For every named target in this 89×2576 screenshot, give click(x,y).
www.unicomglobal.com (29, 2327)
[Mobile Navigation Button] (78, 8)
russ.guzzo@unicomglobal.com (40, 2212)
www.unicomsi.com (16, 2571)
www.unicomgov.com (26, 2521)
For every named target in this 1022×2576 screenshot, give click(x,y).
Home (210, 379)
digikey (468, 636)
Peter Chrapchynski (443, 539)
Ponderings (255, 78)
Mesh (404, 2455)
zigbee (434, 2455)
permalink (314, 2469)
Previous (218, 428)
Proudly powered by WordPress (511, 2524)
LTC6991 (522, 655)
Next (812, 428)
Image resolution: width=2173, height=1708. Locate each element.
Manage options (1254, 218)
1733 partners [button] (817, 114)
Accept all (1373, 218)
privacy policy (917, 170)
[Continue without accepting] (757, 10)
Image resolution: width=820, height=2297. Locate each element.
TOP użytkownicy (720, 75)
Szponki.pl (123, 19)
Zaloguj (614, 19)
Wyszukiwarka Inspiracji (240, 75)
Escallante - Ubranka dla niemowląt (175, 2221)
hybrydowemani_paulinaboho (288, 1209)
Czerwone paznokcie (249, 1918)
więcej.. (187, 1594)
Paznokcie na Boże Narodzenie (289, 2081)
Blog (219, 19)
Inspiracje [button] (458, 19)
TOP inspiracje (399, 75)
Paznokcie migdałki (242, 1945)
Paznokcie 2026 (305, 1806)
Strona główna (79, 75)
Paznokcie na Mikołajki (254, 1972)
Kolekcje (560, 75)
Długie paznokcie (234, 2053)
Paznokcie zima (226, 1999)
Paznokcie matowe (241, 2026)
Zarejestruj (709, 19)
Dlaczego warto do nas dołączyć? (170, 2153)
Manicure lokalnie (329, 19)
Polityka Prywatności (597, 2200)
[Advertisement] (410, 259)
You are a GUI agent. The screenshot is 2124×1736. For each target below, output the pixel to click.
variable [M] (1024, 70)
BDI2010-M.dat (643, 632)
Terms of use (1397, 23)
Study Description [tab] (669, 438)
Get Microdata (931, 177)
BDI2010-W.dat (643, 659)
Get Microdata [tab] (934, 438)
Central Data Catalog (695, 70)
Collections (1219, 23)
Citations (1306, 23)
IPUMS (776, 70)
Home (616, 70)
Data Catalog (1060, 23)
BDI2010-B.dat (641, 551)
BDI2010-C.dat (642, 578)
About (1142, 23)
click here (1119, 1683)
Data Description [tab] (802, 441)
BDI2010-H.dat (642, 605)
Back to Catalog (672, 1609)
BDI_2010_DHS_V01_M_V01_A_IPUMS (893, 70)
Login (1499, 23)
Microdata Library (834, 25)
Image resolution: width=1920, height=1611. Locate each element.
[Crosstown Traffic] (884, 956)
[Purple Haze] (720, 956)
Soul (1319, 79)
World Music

▶ [Assignment]: Exactly repeat the lines running from the top of the listing to the line bearing "www.unicomgov.com (26, 2521)", both of those lines included, and only them.

▶ [Task output]:
For every named target in this 89×2576 screenshot, give click(x,y).
www.unicomglobal.com (29, 2327)
[Mobile Navigation Button] (78, 8)
russ.guzzo@unicomglobal.com (40, 2212)
www.unicomsi.com (16, 2571)
www.unicomgov.com (26, 2521)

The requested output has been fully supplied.